Verantwortung ist als philosophisches Konzept seit jeher ein zentraler Begriff des Nachdenkens über Moralität. Verantwortung ist gerade in unübersichtlichen Zeiten wie unserer ein Schlüsselkonzept der Ethik. Es gewinnt in dem Maße an Bedeutung, in dem unsere Lebensverhältnisse komplexer, unserer sozialen Subsysteme differenzierter, unsere Kenntnis langfristiger Handlungsfolgen genauer und die Rahmenbedingungen unseres Handelns unschärfer werden. Wir haben – unabhängig vom persönlichen Glauben – unser Handeln zu verantworten.

Menschliche Verantwortung kann dabei immer nur eine „abgestufte“ sein, wobei es „nach oben und nach unten hin eine Grenze gibt, jenseits derer wir unsere Verantwortung nur noch negativ, durch Unterlassen wahrnehmen können, dies allerdings dann auch müssen, und zwar mit einer Eindeutigkeit und Striktheit, die bei der aktiven Verantwortlichkeit fast nie gegeben ist. Die Obergrenze liegt dort, wo das Ganze des Universums beziehungsweise der Welt und der Menschheit ins Spiel kommt, die untere Grenze dort, wo die Würde der einzelnen Person tangiert wird“ (Robert Spaemann). Für den vorliegenden Fall gilt beides: Es geht um die Würde eines Einzelnen und zugleich um unser aller Zukunft.

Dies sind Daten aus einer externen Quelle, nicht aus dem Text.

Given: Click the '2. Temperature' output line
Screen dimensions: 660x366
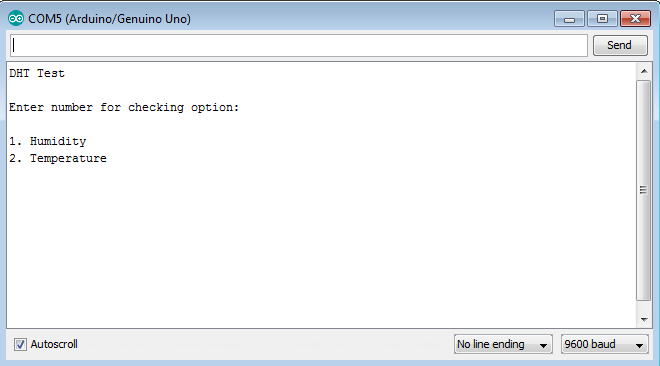Looking at the screenshot, I should point(58,158).
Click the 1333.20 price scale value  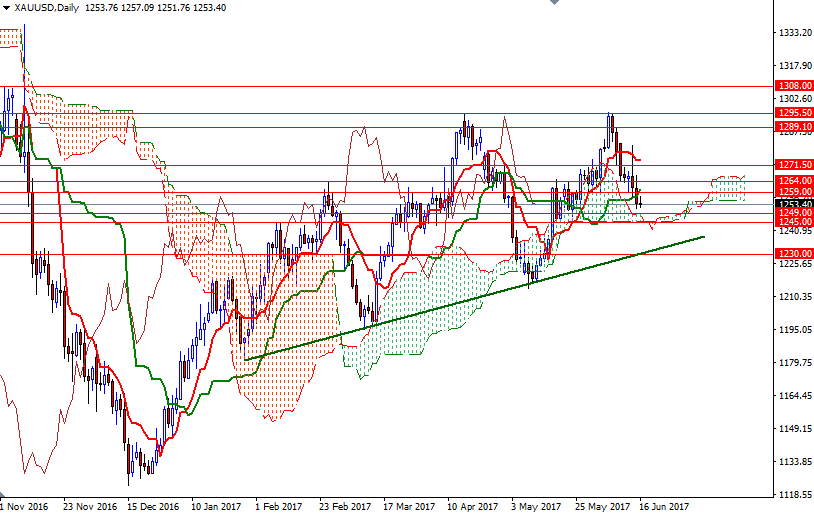[x=793, y=33]
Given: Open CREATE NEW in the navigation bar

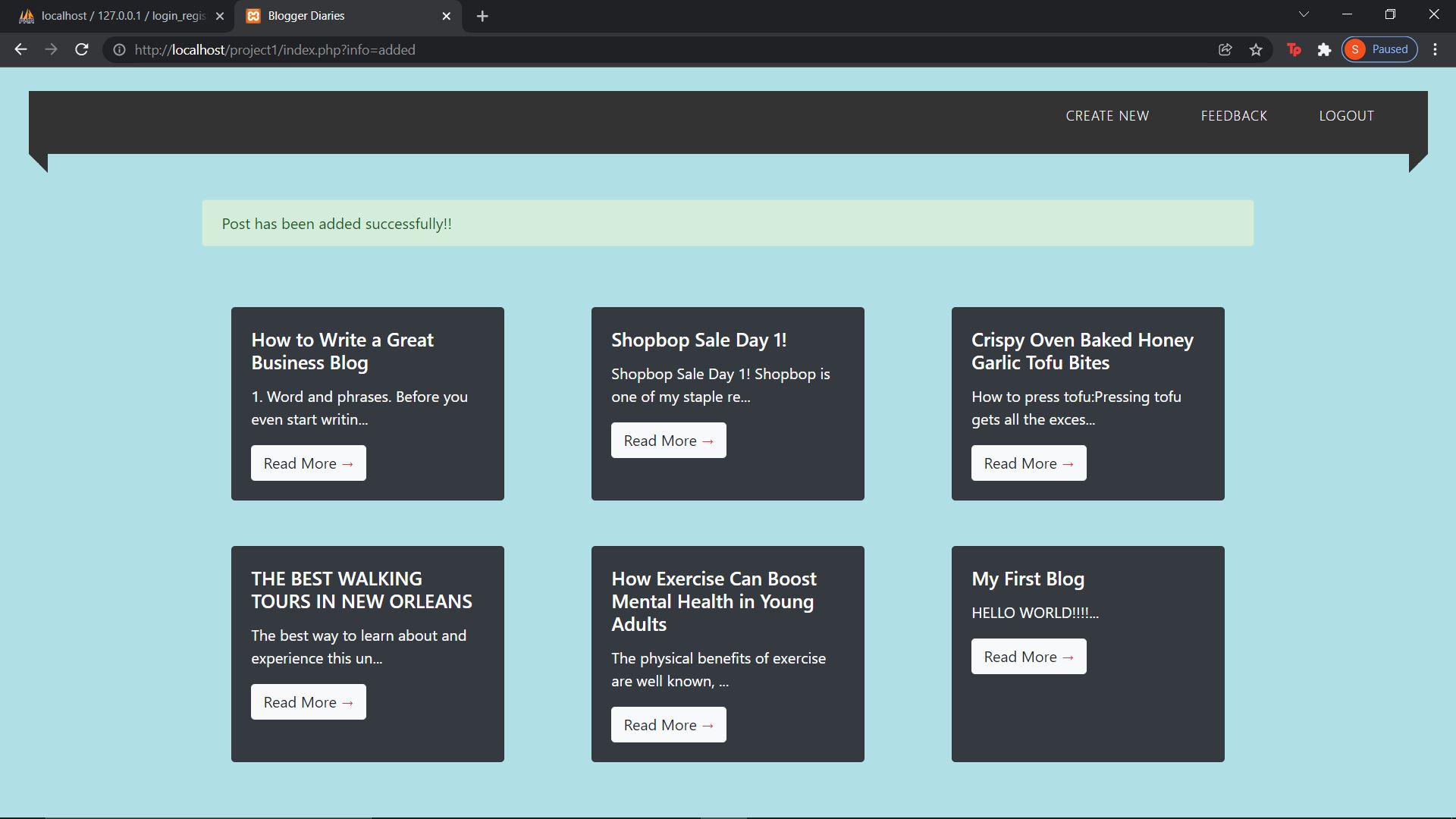Looking at the screenshot, I should 1106,115.
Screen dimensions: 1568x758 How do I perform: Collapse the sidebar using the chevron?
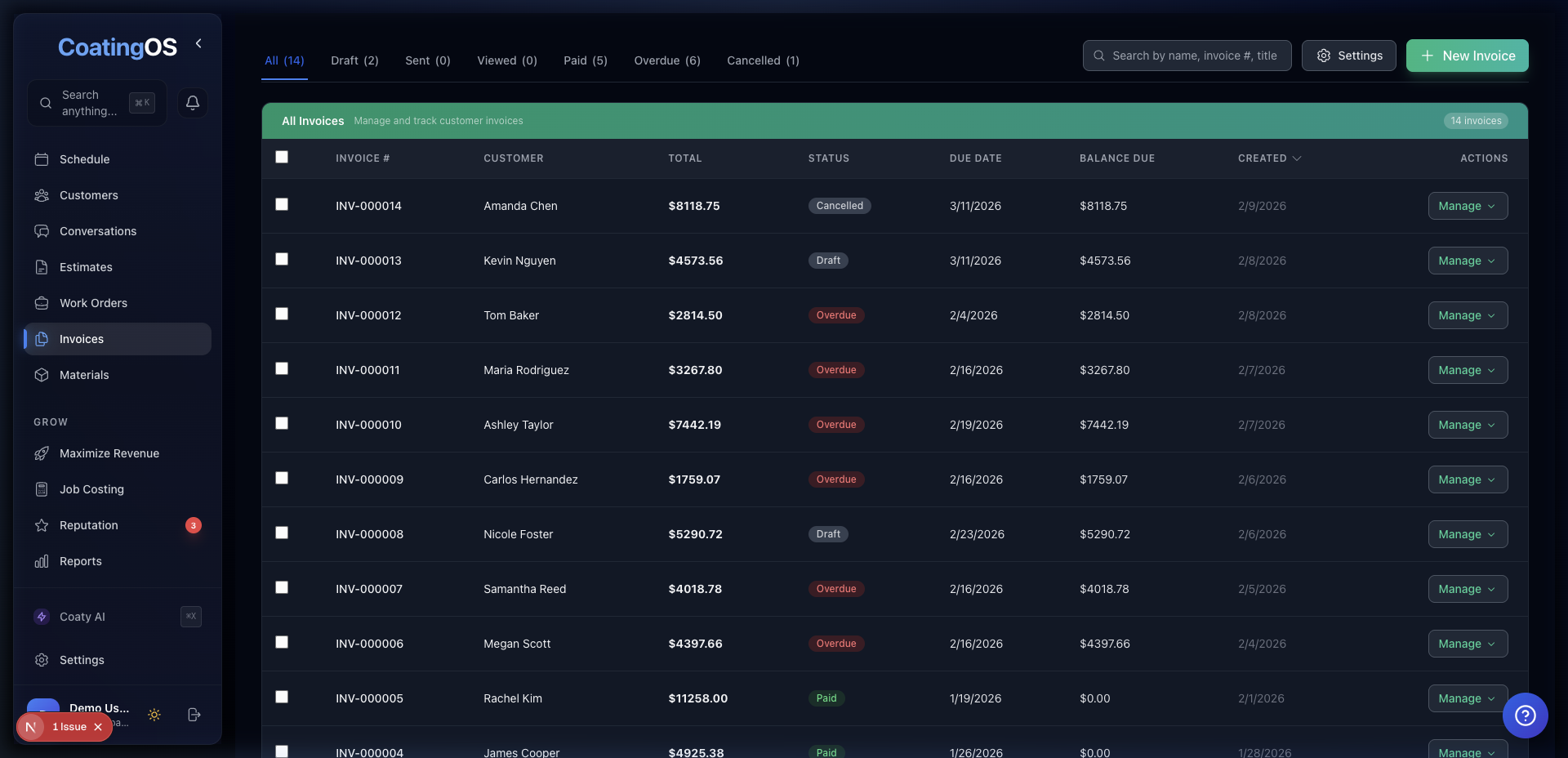pos(198,43)
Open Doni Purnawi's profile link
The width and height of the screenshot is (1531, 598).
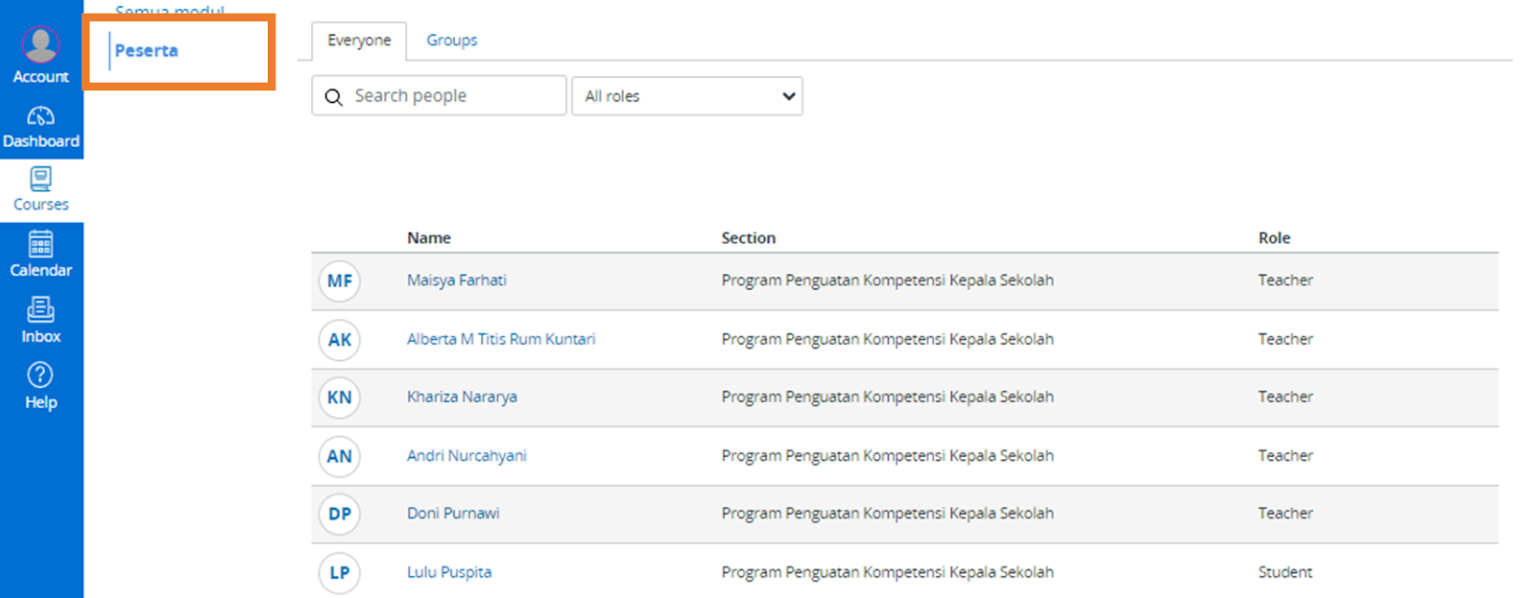(x=453, y=513)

Die entscheidende Frage ist: Was konnte RWE wissen, um sein ohne jeden Zweifel klimaschädliches Handeln zu ändern? Fakt ist, dass bereits seit Jahrzehnten klimawissenschaftliche Modelle existieren, die in großer Plausibilität den Zusammenhang zwischen Kohlenstoffdioxidausstoß, Erderwärmung, Gletscherschmelze und Verlusten für die Landwirtschaft erhellen. Der Treibhauseffekt wurde bereits 1824 von Joseph Fourier entdeckt und 1896 von Svante Arrhenius quantitativ beschrieben. Die systematische Erforschung des Treibhauseffekts begann 1958 durch Charles D. Keeling. RWE kann sich also nicht damit herausreden, von nichts gewusst zu haben.

Schwieriger wird es sein, das genaue Maß an Verantwortung (und damit Schuld) zu bestimmen, denn RWE hat den Klimawandel sicher nicht allein ursächlich herbeigeführt. Andererseits gibt es keine Gleichbehandlung im Unrecht: Ein Mörder (oder Ladendieb) kann nicht deswegen auf Freispruch plädieren, weil andere Mörder (oder Ladendiebe) frei rumlaufen. Wie dem auch sei und was immer das Oberlandesgericht Hamm entscheidet: Saúl Luciano Lliuya gegen die Rheinisch-Westfälische Elektrizitätswerk Aktiengesellschaft ist hochinteressanter Präzedenzfall.